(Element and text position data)
----------------------------------------
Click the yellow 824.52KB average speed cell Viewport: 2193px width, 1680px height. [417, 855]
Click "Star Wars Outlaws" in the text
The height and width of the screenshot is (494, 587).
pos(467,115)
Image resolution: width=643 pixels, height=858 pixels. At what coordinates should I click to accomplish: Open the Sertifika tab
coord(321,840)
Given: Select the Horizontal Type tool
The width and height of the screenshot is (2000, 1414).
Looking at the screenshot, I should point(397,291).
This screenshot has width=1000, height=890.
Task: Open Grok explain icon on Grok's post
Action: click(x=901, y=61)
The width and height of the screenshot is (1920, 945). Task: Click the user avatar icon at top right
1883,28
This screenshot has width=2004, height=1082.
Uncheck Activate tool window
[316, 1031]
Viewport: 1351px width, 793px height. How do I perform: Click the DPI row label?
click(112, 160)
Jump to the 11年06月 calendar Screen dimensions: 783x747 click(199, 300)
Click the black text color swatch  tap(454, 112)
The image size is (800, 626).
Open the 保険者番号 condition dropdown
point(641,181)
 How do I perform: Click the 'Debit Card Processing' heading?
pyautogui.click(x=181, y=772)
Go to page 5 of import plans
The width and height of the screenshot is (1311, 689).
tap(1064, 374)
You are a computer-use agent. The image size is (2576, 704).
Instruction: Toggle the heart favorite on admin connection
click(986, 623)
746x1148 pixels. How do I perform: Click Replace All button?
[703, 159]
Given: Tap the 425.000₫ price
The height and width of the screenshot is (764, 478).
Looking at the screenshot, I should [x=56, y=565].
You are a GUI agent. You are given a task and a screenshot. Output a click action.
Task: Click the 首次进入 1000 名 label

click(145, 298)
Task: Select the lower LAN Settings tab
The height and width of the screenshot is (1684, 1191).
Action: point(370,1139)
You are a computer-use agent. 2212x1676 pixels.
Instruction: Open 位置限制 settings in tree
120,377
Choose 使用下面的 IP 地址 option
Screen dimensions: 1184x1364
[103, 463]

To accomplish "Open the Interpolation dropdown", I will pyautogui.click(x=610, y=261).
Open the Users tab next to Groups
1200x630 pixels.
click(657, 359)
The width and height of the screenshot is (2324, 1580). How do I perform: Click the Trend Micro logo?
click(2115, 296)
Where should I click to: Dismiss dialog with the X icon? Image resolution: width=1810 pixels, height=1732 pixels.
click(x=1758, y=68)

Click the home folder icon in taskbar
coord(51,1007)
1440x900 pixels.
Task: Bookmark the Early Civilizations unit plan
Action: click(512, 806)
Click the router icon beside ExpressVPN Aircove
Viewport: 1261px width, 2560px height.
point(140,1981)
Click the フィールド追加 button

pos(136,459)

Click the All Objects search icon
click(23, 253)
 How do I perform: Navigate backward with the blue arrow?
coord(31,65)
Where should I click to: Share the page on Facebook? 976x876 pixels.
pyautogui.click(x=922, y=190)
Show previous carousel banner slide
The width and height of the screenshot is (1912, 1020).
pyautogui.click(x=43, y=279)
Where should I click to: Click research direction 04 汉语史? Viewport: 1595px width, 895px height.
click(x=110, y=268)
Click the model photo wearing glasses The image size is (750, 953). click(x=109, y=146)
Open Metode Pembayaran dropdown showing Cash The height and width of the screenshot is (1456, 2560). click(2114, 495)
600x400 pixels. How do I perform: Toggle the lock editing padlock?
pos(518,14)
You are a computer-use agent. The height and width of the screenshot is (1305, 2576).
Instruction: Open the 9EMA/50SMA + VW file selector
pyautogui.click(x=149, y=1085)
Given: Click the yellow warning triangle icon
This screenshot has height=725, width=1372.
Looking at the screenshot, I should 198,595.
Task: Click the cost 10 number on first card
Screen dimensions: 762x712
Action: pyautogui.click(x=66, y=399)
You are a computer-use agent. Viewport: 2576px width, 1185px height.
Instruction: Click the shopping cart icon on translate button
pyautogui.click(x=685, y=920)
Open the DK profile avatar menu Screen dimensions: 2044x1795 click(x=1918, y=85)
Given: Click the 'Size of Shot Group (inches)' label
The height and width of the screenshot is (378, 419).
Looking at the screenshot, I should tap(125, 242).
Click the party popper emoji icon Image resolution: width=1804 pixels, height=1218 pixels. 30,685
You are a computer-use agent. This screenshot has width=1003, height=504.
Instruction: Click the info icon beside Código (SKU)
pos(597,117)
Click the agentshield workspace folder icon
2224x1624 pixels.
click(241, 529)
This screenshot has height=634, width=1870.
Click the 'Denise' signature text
----------------------------------------
| WRITTEN EXERCISE |
Repeat the data above line for line, with no changes.

| RESPONSE TO THIS TASK |
Click the yellow 824.52KB average speed cell Viewport: 2193px width, 1680px height. [417, 855]
Click "Star Wars Outlaws" in the text
The height and width of the screenshot is (494, 587).
pos(467,115)
Image resolution: width=643 pixels, height=858 pixels. At what coordinates should I click to accomplish: Open the Sertifika tab
coord(321,840)
Given: Select the Horizontal Type tool
The width and height of the screenshot is (2000, 1414).
Looking at the screenshot, I should point(397,291).
This screenshot has width=1000, height=890.
Task: Open Grok explain icon on Grok's post
Action: click(x=901, y=61)
The width and height of the screenshot is (1920, 945). Task: Click the user avatar icon at top right
1883,28
This screenshot has width=2004, height=1082.
Uncheck Activate tool window
[316, 1031]
Viewport: 1351px width, 793px height. How do I perform: Click the DPI row label?
click(112, 160)
Jump to the 11年06月 calendar Screen dimensions: 783x747 click(199, 300)
Click the black text color swatch  tap(454, 112)
The image size is (800, 626).
Open the 保険者番号 condition dropdown
point(641,181)
 How do I perform: Click the 'Debit Card Processing' heading?
pyautogui.click(x=181, y=772)
Go to page 5 of import plans
The width and height of the screenshot is (1311, 689).
tap(1064, 374)
You are a computer-use agent. The image size is (2576, 704).
Instruction: Toggle the heart favorite on admin connection
click(986, 623)
746x1148 pixels. How do I perform: Click Replace All button?
[703, 159]
Given: Tap the 425.000₫ price
The height and width of the screenshot is (764, 478).
Looking at the screenshot, I should [x=56, y=565].
You are a GUI agent. You are given a task and a screenshot. Output a click action.
Task: Click the 首次进入 1000 名 label

click(145, 298)
Task: Select the lower LAN Settings tab
The height and width of the screenshot is (1684, 1191).
Action: point(370,1139)
You are a computer-use agent. 2212x1676 pixels.
Instruction: Open 位置限制 settings in tree
120,377
Choose 使用下面的 IP 地址 option
Screen dimensions: 1184x1364
[103, 463]

To accomplish "Open the Interpolation dropdown", I will pyautogui.click(x=610, y=261).
Open the Users tab next to Groups
1200x630 pixels.
click(657, 359)
The width and height of the screenshot is (2324, 1580). How do I perform: Click the Trend Micro logo?
click(2115, 296)
Where should I click to: Dismiss dialog with the X icon? Image resolution: width=1810 pixels, height=1732 pixels.
click(x=1758, y=68)

Click the home folder icon in taskbar
coord(51,1007)
1440x900 pixels.
Task: Bookmark the Early Civilizations unit plan
Action: click(512, 806)
Click the router icon beside ExpressVPN Aircove
Viewport: 1261px width, 2560px height.
point(140,1981)
Click the フィールド追加 button

pos(136,459)

Click the All Objects search icon
click(23, 253)
 How do I perform: Navigate backward with the blue arrow?
coord(31,65)
Where should I click to: Share the page on Facebook? 976x876 pixels.
pyautogui.click(x=922, y=190)
Show previous carousel banner slide
The width and height of the screenshot is (1912, 1020).
pyautogui.click(x=43, y=279)
Where should I click to: Click research direction 04 汉语史? Viewport: 1595px width, 895px height.
click(x=110, y=268)
Click the model photo wearing glasses The image size is (750, 953). click(x=109, y=146)
Open Metode Pembayaran dropdown showing Cash The height and width of the screenshot is (1456, 2560). click(2114, 495)
600x400 pixels. How do I perform: Toggle the lock editing padlock?
pos(518,14)
You are a computer-use agent. The height and width of the screenshot is (1305, 2576).
Instruction: Open the 9EMA/50SMA + VW file selector
pyautogui.click(x=149, y=1085)
Given: Click the yellow warning triangle icon
This screenshot has height=725, width=1372.
Looking at the screenshot, I should 198,595.
Task: Click the cost 10 number on first card
Screen dimensions: 762x712
Action: pyautogui.click(x=66, y=399)
You are a computer-use agent. Viewport: 2576px width, 1185px height.
Instruction: Click the shopping cart icon on translate button
pyautogui.click(x=685, y=920)
Open the DK profile avatar menu Screen dimensions: 2044x1795 click(x=1918, y=85)
Given: Click the 'Size of Shot Group (inches)' label
The height and width of the screenshot is (378, 419).
Looking at the screenshot, I should tap(125, 242).
Click the party popper emoji icon Image resolution: width=1804 pixels, height=1218 pixels. 30,685
You are a computer-use agent. This screenshot has width=1003, height=504.
Instruction: Click the info icon beside Código (SKU)
pos(597,117)
Click the agentshield workspace folder icon
2224x1624 pixels.
click(241, 529)
This screenshot has height=634, width=1870.
Click the 'Denise' signature text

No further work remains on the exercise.